The exhibition takes its title from pareidolia—the psychological tendency to perceive familiar images, such as faces or recognizable forms, within random or ambiguous visual patterns. This phenomenon plays a central role in the works on display, particularly in Lo’s sculptures, which are shaped by the natural characteristics of her materials. Lo allows the inherent shape, grain, and texture of the wood to guide her carving process: in The Silent Dress (2024), the ribbed surface of the wood accentuates the folds in the subject’s garment, making them appear as though organically emerged rather than sculpted. Throughout the exhibition, fleeting images seem to materialize and dissolve within the very substances that compose them, engaging visitors in an experience that mirrors the cognitive mechanisms of pareidolia. A carved jockey appears to leap forward from the confines of a traditional Chinese frame, as though breaking free from the rigid structure that once enclosed it. Fluid, gestural lines trace and reconfigure bodies across Galandina’s drawings, creating forms that oscillate between recognition and abstraction. Meanwhile, Zhang’s paintings capture vanishing figures, their contours blurring into the backgrounds. Beneath these fleeting forms lies a deeper engagement with biography and anthropology, as each artist turns to their cultural origins to investigate the ways identity is constructed, inherited, and transformed.

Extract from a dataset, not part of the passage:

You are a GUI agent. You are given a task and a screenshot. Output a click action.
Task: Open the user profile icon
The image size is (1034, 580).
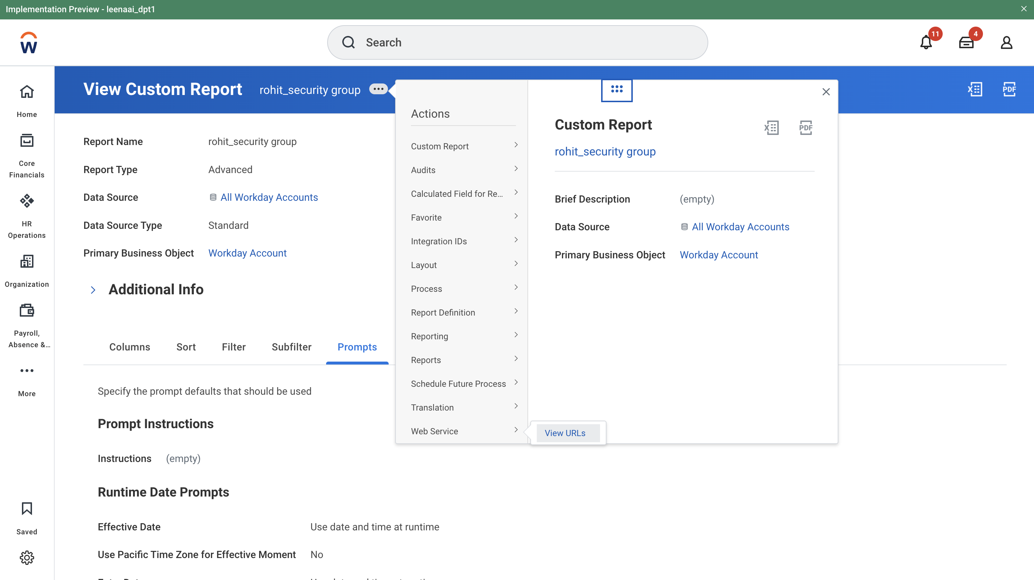click(1006, 43)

This inquiry is at the core of Galandina’s practice, which involves meticulous research into her Buryat-Mongolian heritage. By combining archival study, ethnographic documentation, and personal exploration, she examines the visual and historical narratives surrounding the indigenous Siberian people of Buryatia. Her drawings and paintings, informed by extensive study of physiognomic archives in Mongolia, challenge conventional associations between likeness and cultural identity. Pareidolia itself arises from the brain’s need to impose order on the world through associative processes—processes that are, in turn, shaped by personal experience. The artists in Pareidolia mirror this cognitive impulse, drawing upon the visual language and lived experiences of their homelands to construct representations of self. Yet rather than reinforcing cultural determinism, their works reflect on the delicate balance between honoring the past and embracing transformation.

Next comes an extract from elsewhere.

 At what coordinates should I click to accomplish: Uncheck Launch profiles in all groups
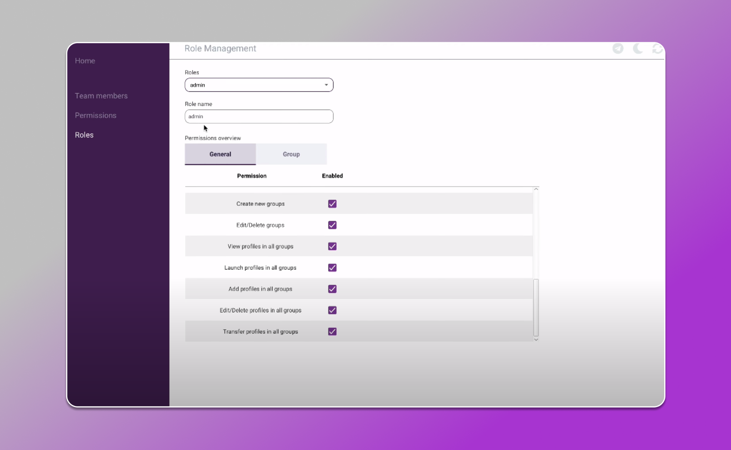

This interplay between tradition and reinvention is made explicit in Heritage in Motion (2024), where Lo repurposes a traditional Chinese frame sourced from Fujian province. Though structurally rooted in her nation’s artistic heritage, the work reimagines the frame not as a rigid boundary but as a foundation from which new forms emerge. Similarly, Zhang’s painting Long Before I Depart captures a fleeting childhood memory of her mother cycling her home from school. Yet the viewer is only granted a fragment of the scene—her figures already in motion, partially vanishing beyond the picture plane. The deliberate geographical and temporal ambiguity of Zhang’s work underscores the transient nature of memory, suggesting that personal histories, much like visual impressions, are never entirely fixed.

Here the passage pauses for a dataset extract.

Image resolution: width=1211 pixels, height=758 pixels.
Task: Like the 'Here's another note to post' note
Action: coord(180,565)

By interweaving personal and collective memory, the artists in Pareidolia expand the concept beyond a perceptual phenomenon, embedding it with layers of historical and emotional resonance. Their works ultimately offer a meditation on identity’s fluidity—how it is continuously shaped by cultural inheritance, yet never entirely bound by it. In doing so, they highlight the reciprocal nature of perception: we project meaning onto the images we encounter, just as we ourselves are shaped by the histories and traditions we inherit. Yet, this process is not always immediately perceptible. Instead, it lingers in echoes, waiting for the viewer to discern its presence.